Review of In Fear

In Fear (I) (2013)
3/10
Well-made but ultimately disappointing.
4 December 2015
Warning: Spoilers
Having read a number of positive reviews, I watched "In Fear" expecting a competent, low-budget genre exercise with perhaps some new twists. There is definitely some skill and creativity involved in this film, but ultimately I think it disappoints because it abandons genre conventions to strain for a psychological depth which it doesn't really have. As many reviews note, it starts off strong but loses focus about halfway through the film.

I just wanted to note a couple of points which I haven't seen discussed elsewhere. (Spoilers follow!)

1) Some of my favorite films deal with the problems that arise from ineffective communication (e.g. "Blood Simple"). "In Fear" touches on this theme, as Tom and Lucy bicker and talk past each other and fail to connect. But this never goes anywhere, and the dialogue is mostly just uninteresting. (Apparently most of it was improvised, which seems like a gimmick that should have been dropped in favor of a tighter script.)

2) The backstory/explanation for the film's events is left vague and largely unclear. I have no problem with films using ambiguity, mystery, and lack of resolution for effect or to suggest a deeper theme. This can work quite well in the horror genre (see the stories of Robert Aickman, or a film like "Kill List"). With "In Fear", though, we just have a very simple bad-guy-terrorizes-innocents-in-creepy-setting plot; and the vague hints and missing pieces come across as an unsuccessful attempt to suggest that there's more going on here than there really is.
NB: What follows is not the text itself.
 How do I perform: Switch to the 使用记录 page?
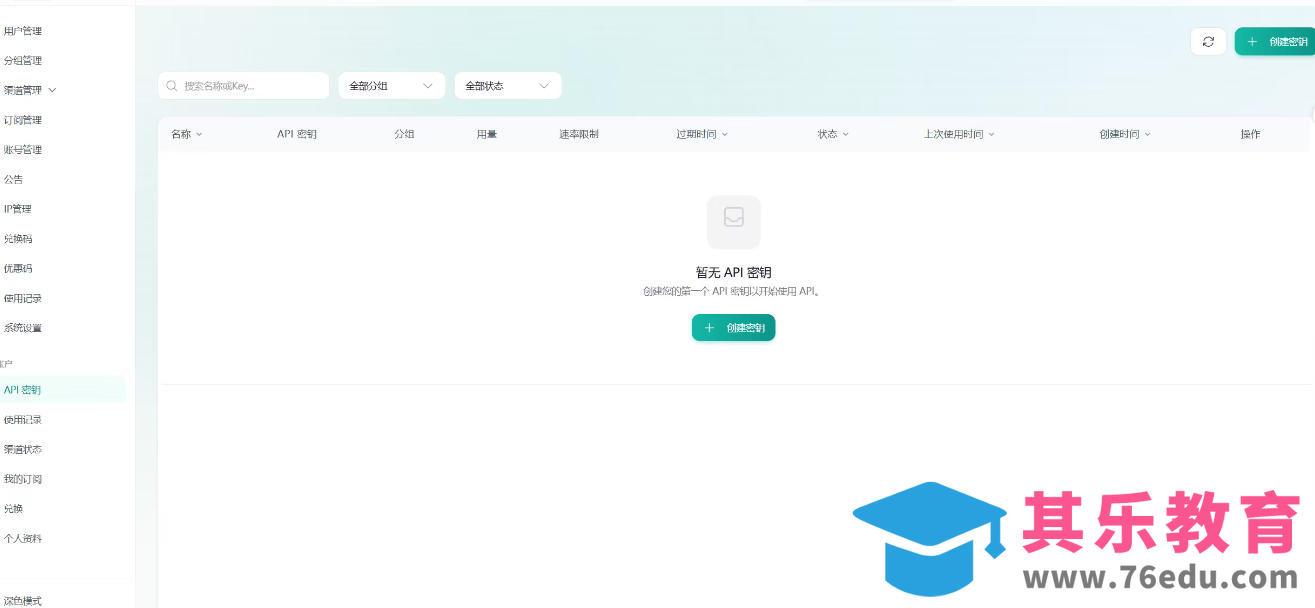click(22, 418)
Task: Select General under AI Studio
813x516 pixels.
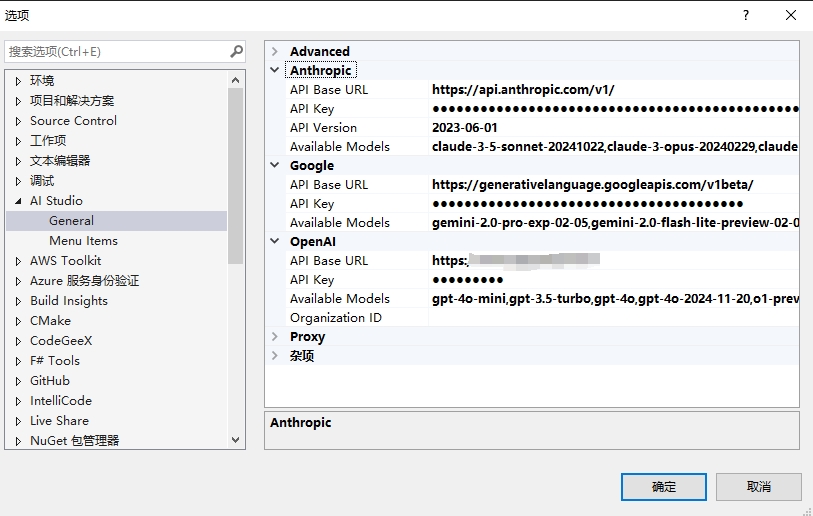Action: (x=71, y=221)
3) Having said that, however, there does seem to be a motive to Max's madness buried in the hints. In the title credits we see an auto accident, and later on Max tells of a boy who was pushed into a road as a prank, which caused the oncoming car to crash, killing all passengers. The hotel/auto-graveyard and the final scene where Max encourages Lucy to kill him with her car suggest that Max was that young fellow who inadvertently took innocent lives; and perhaps driven mad by guilt, he's recreated the accidents over and over again (keeping the crashed cars at his "hotel") until finally he decides to push someone (Lucy) to the point where she will intentionally run him down. I think this explanation holds together given the clues in the film; but even so it's not much of a payoff. It doesn't do much to elevate the film beyond its genre and the cliché of a crazy guy in the country tormenting innocent city folk.

4) The aspect of the film which really killed it for me was its reliance on the horror/thriller cliché of the apparently-superhuman stalker, who seems to have the ability to know exactly where the victims will be & what they will do, and to transport himself from one location to another in seconds, so he can lurk menacingly in the background as our heroes pass by, or become invisible to pull Lucy's hair, or gain access to their car undetected when they are only a few feet away. When we realize that Tom & Lucy are being stalked by just one guy who moves hotel signs around to get them lost, the sense of menace drops considerably. Admittedly, Tom & Lucy wouldn't know this - but for the viewers it stretches plausibility past the breaking point. And how did Max manage to stage dozens and dozens of accidents (resulting in the many crashed cars piled up at the hotel) without anyone catching on over the years? This very human villain seems to be able to acquire supernatural powers when the plot requires it.